Mice!! Our wolfhound has chewed up a nice bog oak blank i had turned and polished to show off to people


----------



## ThomJ (Mar 1, 2011)

Time to cast the lil rodent in some PR


----------



## Andrew Arndts (Mar 1, 2011)

Well if you can get them to smile in the dark, you should figure out where to lay down the traps.


----------



## ctubbs (Mar 1, 2011)

ThomJ said:


> Time to cast the lil rodent in some PR



That will make for a great Ugly Pen for next year!:laugh:
Charles


----------



## bitshird (Mar 1, 2011)

The like the animal/horse fat that it's made with as the binder, we have them eating almost any polish we have around, but for some reason, they won't eat the stuff I use on Stainless go figure!!


----------



## ed4copies (Mar 1, 2011)

sptfr43 said:


> well think about it, humans pay big money for teeth whitening.
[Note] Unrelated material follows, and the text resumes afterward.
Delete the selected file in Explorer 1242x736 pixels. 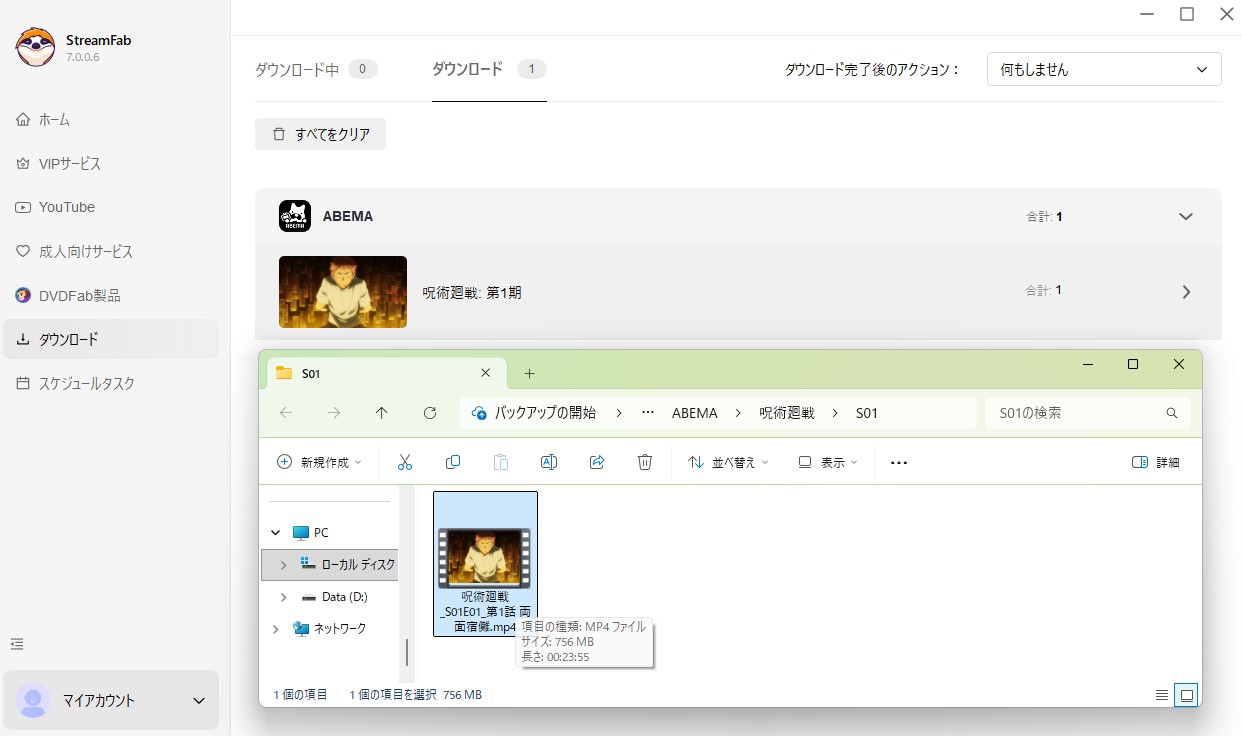click(645, 461)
Mickey has no cash soooooo.... white diamond it is. I picture him strolling through the hood flashing his grill to all the honey's lol



Thanks Randy!!


----------



## workinforwood (Mar 1, 2011)

What those mice need is a nice drink of water to rinse with.  What if a teaspoon of fly dust from the local farm supply store found it's way into that bowl of water? :devil:


----------



## randywa (Mar 1, 2011)

workinforwood said:


> What those mice need is a nice drink of water to rinse with. What if a teaspoon of fly dust from the local farm supply store found it's way into that bowl of water? :devil:


 
You don't mean an accidental environmental release do you?


----------



## Andrew Arndts (Mar 2, 2011)

I know coca-cola works on raccoons, I wonder if the same would be said of mice?


----------



## jskeen (Mar 2, 2011)

a small cup or container of anti freeze left in a high location out of reach of cats/dogs will wreak wholesale havoc on rodents too.


----------



## workinforwood (Mar 3, 2011)

Coke doesn't bother my raccoons at all. Anti freeze works great but hard to find stinky bodies. With fly dust they won't escape more than a few inches from bowl! Takes out raccoons within 2 feet, so yes keep off hands and away from pets


----------



## cnirenberg (Mar 3, 2011)

I saw pellet guns on sale at Walmart.  A box of CO2 and some free time is all you need.  But who has that?  Get the fly dust.


----------



## knight_muzzleloader (Mar 3, 2011)

I have the perfect mouse trap.  Get a bottle of vegetable oil and pour half of it out.  Put the oil in the garage along the wall and build stairs to the top of the bottle with bricks or scrap wood.  The mice will climb up the stairs, into bottle and drown.  This continues until the bottle is full.  My record is 8!  The go beneath the oil and don't stink and when it is full you put the cap on and throw it away.

Unless the black lab gets the bottle, he thinks it is a pickled mouse treat!  Jim


----------



## JohnU (Mar 4, 2011)

Lol, I had one chew through a plastic bag that I had oatmeal resin blanks in. Suprisingly they didn't eat much of the blank.


----------